======== Extracted data ========
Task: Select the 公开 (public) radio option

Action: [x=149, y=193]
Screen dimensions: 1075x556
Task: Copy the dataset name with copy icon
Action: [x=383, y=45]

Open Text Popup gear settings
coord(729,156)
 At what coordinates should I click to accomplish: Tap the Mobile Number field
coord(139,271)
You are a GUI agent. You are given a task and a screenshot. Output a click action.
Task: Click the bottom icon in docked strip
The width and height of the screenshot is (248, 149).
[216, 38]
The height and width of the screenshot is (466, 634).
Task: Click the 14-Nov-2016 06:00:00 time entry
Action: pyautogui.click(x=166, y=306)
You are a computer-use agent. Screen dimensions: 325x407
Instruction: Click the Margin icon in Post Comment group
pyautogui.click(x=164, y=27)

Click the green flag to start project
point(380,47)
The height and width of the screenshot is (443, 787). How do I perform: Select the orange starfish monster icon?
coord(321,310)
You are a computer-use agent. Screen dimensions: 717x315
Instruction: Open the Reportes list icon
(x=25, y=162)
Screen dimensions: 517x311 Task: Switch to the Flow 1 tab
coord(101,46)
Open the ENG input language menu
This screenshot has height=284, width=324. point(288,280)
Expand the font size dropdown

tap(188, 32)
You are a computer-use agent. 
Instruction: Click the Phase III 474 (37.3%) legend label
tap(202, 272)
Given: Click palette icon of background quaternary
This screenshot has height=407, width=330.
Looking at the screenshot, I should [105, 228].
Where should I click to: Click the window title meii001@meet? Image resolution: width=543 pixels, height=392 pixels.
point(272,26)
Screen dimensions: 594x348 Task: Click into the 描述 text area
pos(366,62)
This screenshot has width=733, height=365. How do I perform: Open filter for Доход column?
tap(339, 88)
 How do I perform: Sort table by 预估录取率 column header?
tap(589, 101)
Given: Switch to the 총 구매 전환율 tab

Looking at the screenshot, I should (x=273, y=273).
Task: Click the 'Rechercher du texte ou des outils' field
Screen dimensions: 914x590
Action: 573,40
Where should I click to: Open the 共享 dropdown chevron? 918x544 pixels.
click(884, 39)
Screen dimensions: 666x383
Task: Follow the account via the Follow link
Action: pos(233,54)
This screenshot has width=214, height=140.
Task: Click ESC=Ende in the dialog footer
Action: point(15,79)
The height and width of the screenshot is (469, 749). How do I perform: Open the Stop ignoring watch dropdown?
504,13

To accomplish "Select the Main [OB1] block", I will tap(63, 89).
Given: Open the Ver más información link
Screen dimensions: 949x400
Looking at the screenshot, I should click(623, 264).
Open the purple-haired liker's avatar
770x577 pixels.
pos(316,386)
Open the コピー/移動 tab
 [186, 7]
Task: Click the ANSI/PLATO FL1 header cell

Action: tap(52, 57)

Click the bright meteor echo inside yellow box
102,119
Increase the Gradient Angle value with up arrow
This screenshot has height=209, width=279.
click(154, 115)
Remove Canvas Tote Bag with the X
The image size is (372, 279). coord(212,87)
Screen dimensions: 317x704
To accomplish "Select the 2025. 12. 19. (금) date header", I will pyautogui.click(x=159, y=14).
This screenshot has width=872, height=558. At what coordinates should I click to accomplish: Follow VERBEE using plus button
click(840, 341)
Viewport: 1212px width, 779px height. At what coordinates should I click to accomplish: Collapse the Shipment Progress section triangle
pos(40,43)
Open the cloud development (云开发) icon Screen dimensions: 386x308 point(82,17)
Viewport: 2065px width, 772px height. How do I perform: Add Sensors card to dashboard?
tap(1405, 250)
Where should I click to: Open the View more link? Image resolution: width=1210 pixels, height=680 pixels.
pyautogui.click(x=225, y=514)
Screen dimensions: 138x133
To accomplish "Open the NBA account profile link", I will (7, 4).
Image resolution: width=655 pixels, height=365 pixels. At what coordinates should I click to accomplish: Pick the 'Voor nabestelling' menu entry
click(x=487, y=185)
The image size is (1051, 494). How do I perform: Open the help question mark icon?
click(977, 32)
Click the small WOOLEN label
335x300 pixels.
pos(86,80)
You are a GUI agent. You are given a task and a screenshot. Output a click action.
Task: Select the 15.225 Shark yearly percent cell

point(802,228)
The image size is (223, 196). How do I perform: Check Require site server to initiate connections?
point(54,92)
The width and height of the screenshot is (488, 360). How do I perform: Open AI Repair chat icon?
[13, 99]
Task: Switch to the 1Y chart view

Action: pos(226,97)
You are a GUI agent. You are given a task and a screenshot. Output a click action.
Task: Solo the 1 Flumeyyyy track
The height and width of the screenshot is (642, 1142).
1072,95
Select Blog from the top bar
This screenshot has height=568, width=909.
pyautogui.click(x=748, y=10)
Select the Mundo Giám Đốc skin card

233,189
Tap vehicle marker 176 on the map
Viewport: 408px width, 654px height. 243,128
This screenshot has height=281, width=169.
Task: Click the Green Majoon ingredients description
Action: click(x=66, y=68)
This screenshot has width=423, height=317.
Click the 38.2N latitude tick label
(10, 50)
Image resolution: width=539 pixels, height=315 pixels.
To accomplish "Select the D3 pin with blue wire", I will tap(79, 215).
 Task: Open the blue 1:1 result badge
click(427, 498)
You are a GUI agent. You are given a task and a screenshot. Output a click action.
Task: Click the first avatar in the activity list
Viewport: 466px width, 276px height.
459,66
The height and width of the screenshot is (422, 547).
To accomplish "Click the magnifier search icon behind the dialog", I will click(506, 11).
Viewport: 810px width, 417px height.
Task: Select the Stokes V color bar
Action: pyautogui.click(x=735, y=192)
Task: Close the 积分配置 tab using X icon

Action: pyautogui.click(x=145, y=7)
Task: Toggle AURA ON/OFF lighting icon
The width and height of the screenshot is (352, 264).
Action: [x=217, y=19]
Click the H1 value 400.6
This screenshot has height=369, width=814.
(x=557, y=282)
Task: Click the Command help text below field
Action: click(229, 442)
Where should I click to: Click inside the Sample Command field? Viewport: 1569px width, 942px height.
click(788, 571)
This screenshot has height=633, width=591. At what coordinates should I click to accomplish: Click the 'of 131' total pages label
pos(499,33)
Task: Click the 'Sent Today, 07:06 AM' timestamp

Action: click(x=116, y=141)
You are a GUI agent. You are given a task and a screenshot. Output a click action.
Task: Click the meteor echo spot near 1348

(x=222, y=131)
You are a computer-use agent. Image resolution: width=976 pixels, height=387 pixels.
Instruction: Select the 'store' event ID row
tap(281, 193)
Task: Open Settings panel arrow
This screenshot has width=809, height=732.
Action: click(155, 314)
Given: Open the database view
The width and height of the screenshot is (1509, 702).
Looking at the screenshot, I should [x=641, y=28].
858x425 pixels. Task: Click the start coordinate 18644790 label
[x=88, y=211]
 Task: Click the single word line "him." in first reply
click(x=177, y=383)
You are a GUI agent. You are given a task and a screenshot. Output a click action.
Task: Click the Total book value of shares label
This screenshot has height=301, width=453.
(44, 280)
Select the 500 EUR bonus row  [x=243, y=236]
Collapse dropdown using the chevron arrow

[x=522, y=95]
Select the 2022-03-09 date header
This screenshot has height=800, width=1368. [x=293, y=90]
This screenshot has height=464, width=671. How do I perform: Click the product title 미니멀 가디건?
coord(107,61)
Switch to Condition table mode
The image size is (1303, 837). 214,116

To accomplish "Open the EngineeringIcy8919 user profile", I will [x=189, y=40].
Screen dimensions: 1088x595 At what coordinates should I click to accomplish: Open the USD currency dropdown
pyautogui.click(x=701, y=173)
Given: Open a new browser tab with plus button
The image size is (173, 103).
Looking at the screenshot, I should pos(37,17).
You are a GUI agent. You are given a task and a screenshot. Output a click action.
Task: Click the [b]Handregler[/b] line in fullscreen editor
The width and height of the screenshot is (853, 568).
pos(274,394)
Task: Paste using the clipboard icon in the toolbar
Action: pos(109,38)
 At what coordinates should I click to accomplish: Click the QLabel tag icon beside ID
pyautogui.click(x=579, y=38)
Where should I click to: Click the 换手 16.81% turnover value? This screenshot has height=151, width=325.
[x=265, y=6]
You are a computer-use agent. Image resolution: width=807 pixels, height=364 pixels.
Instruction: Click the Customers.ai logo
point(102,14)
========
The problem ▸ Would you copy out every line in the records that includes the string "computer"?

Finished task ▸
You are a computer-use agent. Screen dimensions: 325x407
You are a computer-use agent. Screen dimensions: 717x315
You are a computer-use agent. 
You are a computer-use agent. Image resolution: width=976 pixels, height=387 pixels.
You are a computer-use agent. Image resolution: width=807 pixels, height=364 pixels.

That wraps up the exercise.